### Try it
The output is the line holding "Click the create alarm icon in instance row" and all lines after it to the end of the records below; restate them unchanged and add nothing.

─── Given records

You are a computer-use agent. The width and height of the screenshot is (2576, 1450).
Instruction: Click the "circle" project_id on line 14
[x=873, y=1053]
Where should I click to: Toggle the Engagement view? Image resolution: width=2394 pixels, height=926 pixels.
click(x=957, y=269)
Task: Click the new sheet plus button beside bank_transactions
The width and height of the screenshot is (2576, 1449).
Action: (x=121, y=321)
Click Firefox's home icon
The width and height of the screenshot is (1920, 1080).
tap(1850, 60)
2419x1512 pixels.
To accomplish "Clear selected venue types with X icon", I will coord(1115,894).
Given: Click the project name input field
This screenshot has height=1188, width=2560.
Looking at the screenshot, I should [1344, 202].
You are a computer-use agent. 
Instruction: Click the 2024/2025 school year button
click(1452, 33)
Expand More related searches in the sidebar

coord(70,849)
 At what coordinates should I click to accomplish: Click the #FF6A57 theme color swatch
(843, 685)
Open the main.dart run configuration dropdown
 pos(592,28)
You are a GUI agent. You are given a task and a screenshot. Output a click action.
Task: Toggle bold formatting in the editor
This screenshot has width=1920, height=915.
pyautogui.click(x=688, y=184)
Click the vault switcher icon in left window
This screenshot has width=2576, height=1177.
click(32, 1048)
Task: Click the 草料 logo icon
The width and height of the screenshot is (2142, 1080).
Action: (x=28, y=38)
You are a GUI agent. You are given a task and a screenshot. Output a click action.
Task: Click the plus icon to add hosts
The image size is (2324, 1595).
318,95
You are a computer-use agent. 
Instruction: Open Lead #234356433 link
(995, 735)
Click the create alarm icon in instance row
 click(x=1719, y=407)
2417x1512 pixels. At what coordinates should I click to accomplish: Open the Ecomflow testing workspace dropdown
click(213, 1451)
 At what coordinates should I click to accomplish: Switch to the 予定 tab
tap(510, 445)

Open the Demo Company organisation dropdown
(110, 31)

──────

### Solution to the problem
Click the create alarm icon in instance row
 click(x=1719, y=407)
2417x1512 pixels. At what coordinates should I click to accomplish: Open the Ecomflow testing workspace dropdown
click(213, 1451)
 At what coordinates should I click to accomplish: Switch to the 予定 tab
tap(510, 445)

Open the Demo Company organisation dropdown
(110, 31)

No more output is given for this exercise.